Difference between using str_detect() and contains()?

94 Views Asked by At

I know it might be a silly question, but I was curious if there was any difference, I like more using str_detect because the syntax makes more sense in my brain.

2

There are 2 best solutions below

2
jpsmith On BEST ANSWER

Yes there are substantial differences. First, contains() is a "selection helper" that must be used within a (generally tidyverse) selecting function.

So you cant work with vectors or use contains() as a standalone function - ie, you can't do:

x <- c("Hello", "and", "welcome (example)") 

tidyselect::contains("Hello", x)

Or you get the error:

Error: ! contains() must be used within a selecting function.

Whereas stringr::str_detect can work with vectors and as a standalone function:

stringr::str_detect(x, "Hello")

Returns:

[1]  TRUE FALSE FALSE

Secondly, stringr::str_detect() allows for regex, and tidyselect::contains only looks for literal strings.

So for example, the below works

df <- data.frame(col1 = c("Hello", "and", "welcome (example)"))

df %>% 
  select(contains("1"))

#               col1
# 1             Hello
# 2               and
# 3 welcome (example)

But this does not:

df %>% select(contains("\\d"))

(\\d is the R regex for "any digit")

Additionally, as noted by @abagail, contains looks at column names, not at the values stored within the columns. For instance, df %>% filter(contains("1")) worked above to return the column col1 (since there was a "1" in the column name). But trying to filter on the values that contain a certain pattern does not work:

df %>% 
  filter(contains("Hello"))

Returns the same error:

Caused by error: ! contains() must be used within a selecting function.

But you can filter on the values in the columns using stringr::str_detect():

df %>% 
  filter(stringr::str_detect(col1, "Hello"))

#    col1
# 1 Hello

Lastly, if you are looking for similar functions outside of stringr, since tidyselect::matches() will accept regex, @GregorThomas aptly points out in the comments,

"tidyselect::matches is a much closer analog to str_detect() --though still as a selection helper is is only for use within a selecting function."

str_detect is also equivalent to base R's grepl, though the orientation of the pattern and string are reversed (ie, str_detect(string, pattern) is equivalent to grepl(pattern, string)

0
cravetheflame On

Most importantly, contains() can only be used in a select statement. str_detect() can be used in any kind of statement, see @jpsmith's answer.

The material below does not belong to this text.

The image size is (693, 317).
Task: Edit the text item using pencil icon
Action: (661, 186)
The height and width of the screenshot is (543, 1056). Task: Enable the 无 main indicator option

Furthermore, as mentioned in the documentation of tidyselect::contains():

[...]contains(): Contains a literal string.

[...] starts_with(), ends_with(), and contains() do not use regular expressions. [...]

[...] For starts_with(), ends_with(), and contains() this is an exact match.

Whereas, in the documentation of stringr::str_detect :

pattern : Pattern to look for. The default interpretation is a regular expression.